Not to my knowledge.
My instinct is that we need a general purpose system, because I might want to express equivalences in DocBook or NLM, not HTML.
This is a comment on the spec for <equiv>, right? Do you have a suggestion as to how I'm supposed to know that <equiv name="foo"/> means this element is equivalent to docbook:foo , or html:foo or what?
As for <outputRendition>, I guess the same is true. Why shouldn't I be allowed to express my output in DSSSL or FO or Waterloo Script? Because if you do we need to know which it is, and it's not clear where you'd specify that. Certainly not at the level of individual <outputRendition>s, we hope.
But two thoughts on outputRendition:
* The @versionDate on most everything is set to May of 2009.
I blame James for careless cut and paste. Will fix.

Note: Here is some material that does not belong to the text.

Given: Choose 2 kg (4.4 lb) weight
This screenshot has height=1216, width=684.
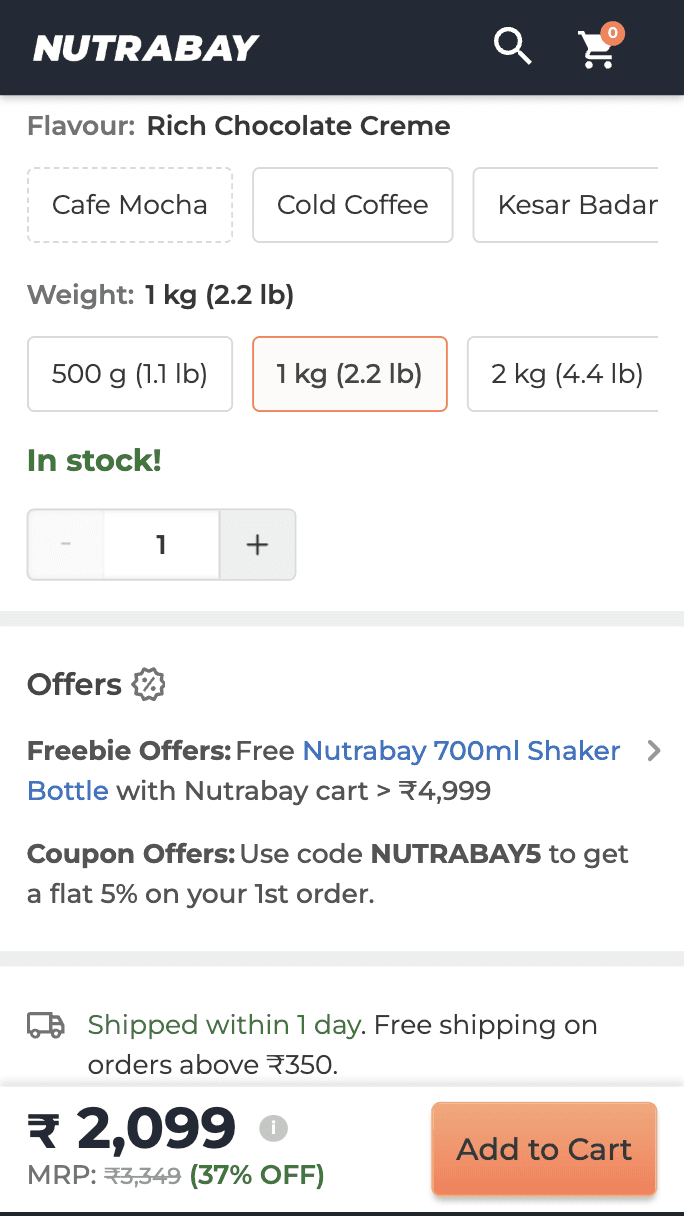Looking at the screenshot, I should [x=565, y=374].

* I'm thinking that maybe "first-letter" should be "first-character". After all, it might be a numeral, a dingbat, or an arithmetic symbol instead.
Yes, changed accordingly.
Oh, and here's another one.
The <equiv> element is used quite a lot in the current document, apparently to provide an HTML element which behaves more or less the same as some model behaviour. For example
<valItem ident="link"> <desc versionDate="2015-08-21" xml:lang="en">create hyperlink</desc> <equiv name="a"/> <paramList> <paramSpec ident="content"/> <paramSpec ident="uri"> <desc versionDate="2015-08-21" xml:lang="en">link url</desc> </paramSpec> </paramList> </valItem>
(Note incidentally, that I took it on myself to give the second parameter a different name from the behaviour to which it is attached -- both were formerly known as "link", which I found just too confusing)

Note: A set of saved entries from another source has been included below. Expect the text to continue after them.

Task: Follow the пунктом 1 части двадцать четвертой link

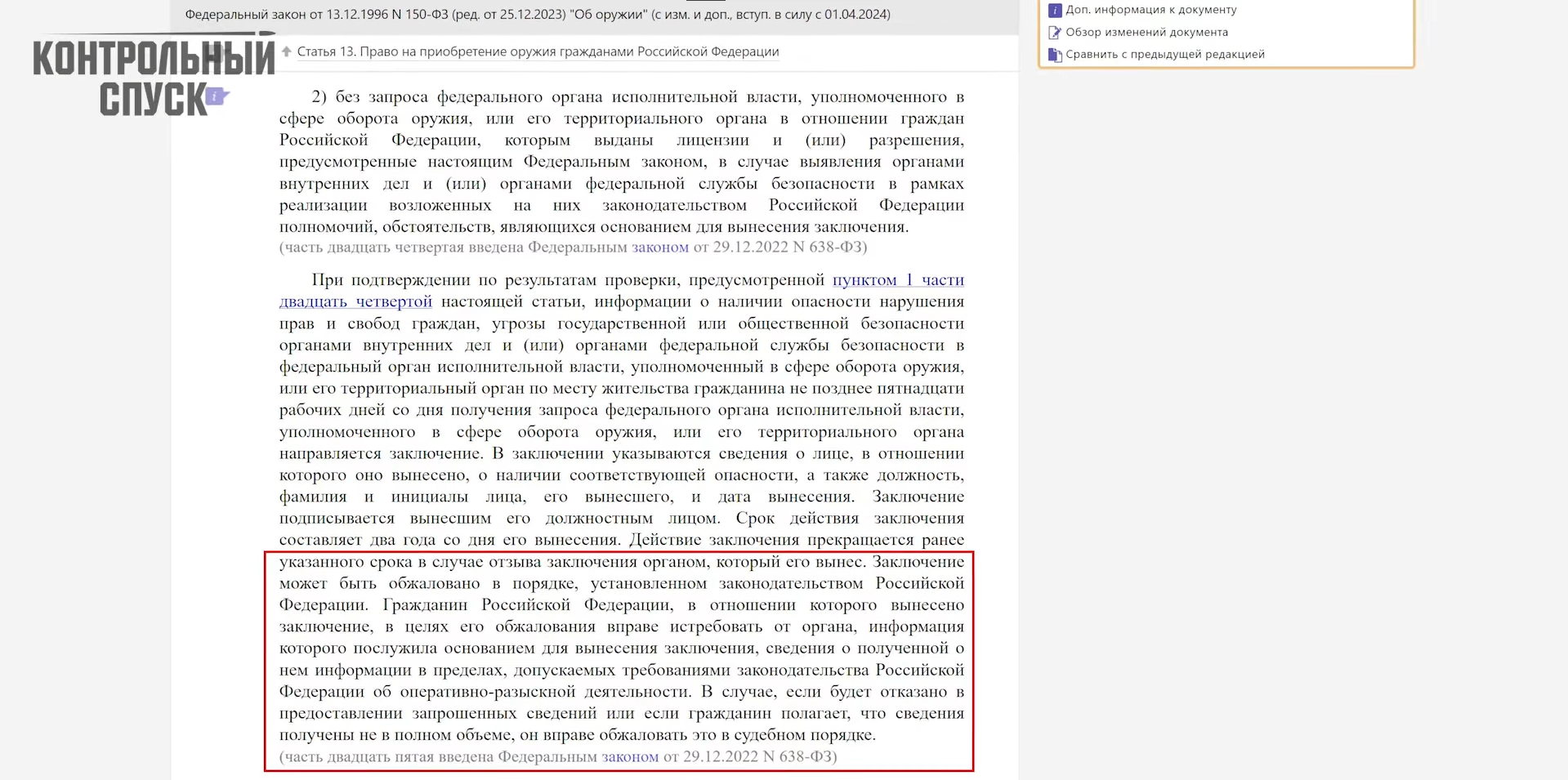Action: tap(897, 280)
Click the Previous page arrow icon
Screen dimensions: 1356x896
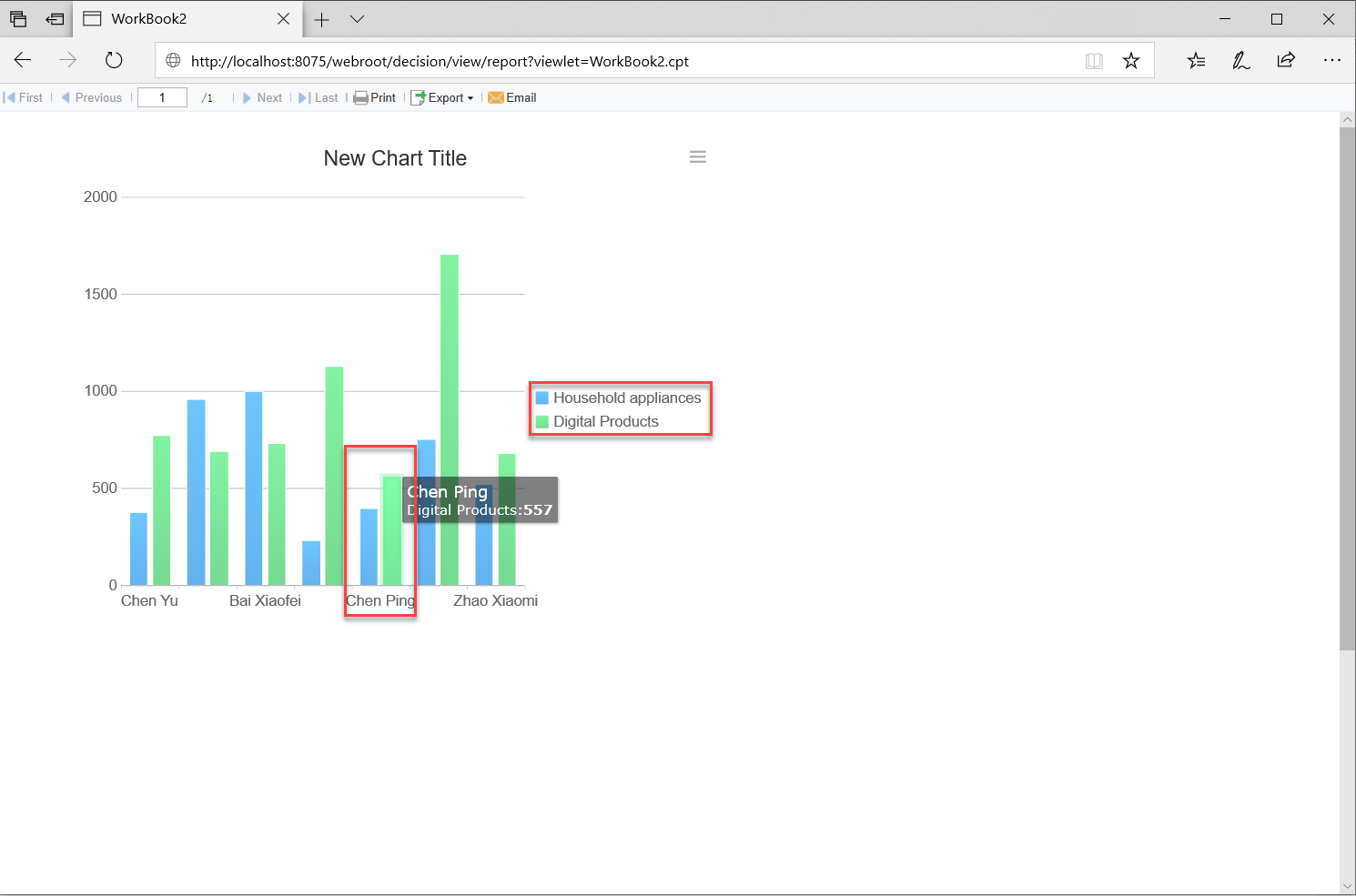[66, 97]
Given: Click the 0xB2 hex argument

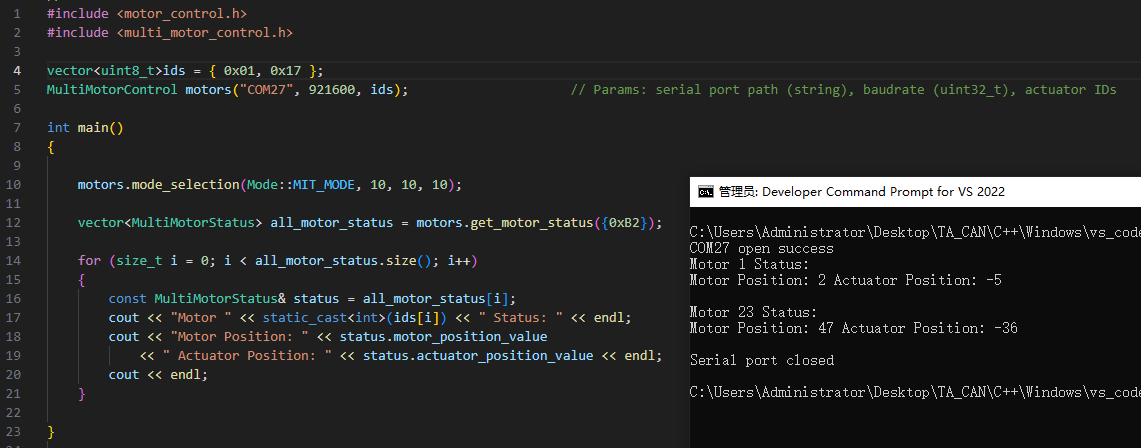Looking at the screenshot, I should (628, 223).
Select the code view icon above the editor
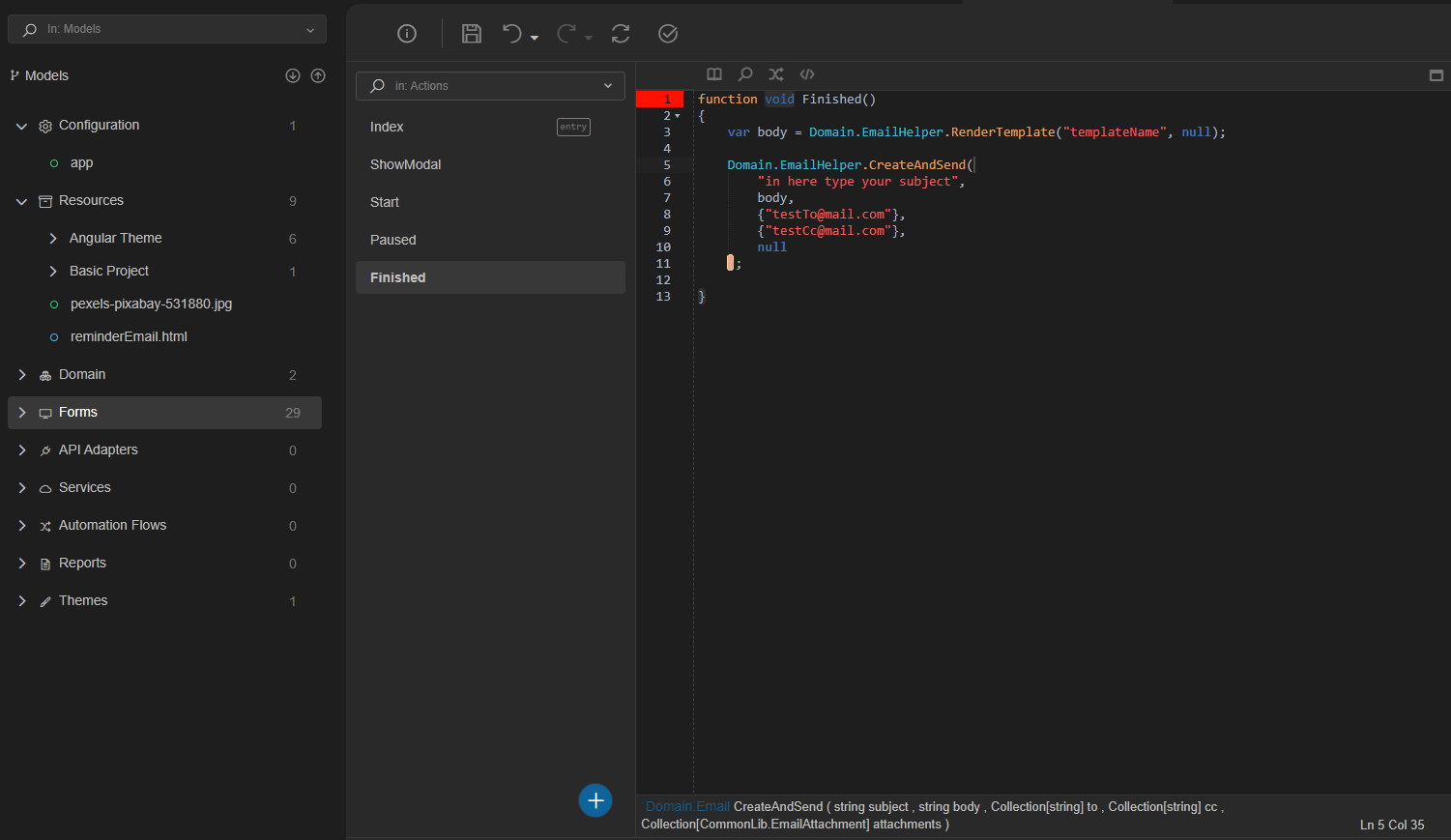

My question is: how on earth do I know that "a" is the name of an HTML element rather than (say) the indefinite article ? It certainly isn't defined as such in the TEI spec for <equiv> which says this attribute names "the underlying concept of which the parent is a representation" It makes me feel rather uncomfortable to be special casing this usage without explanation of any sort.
In much the same way, although the draft doesn't say it explicitly anywhere, am I right in thinking that the value of <outputRendition> is *by definition* a piece of CSS, and can never be anything else?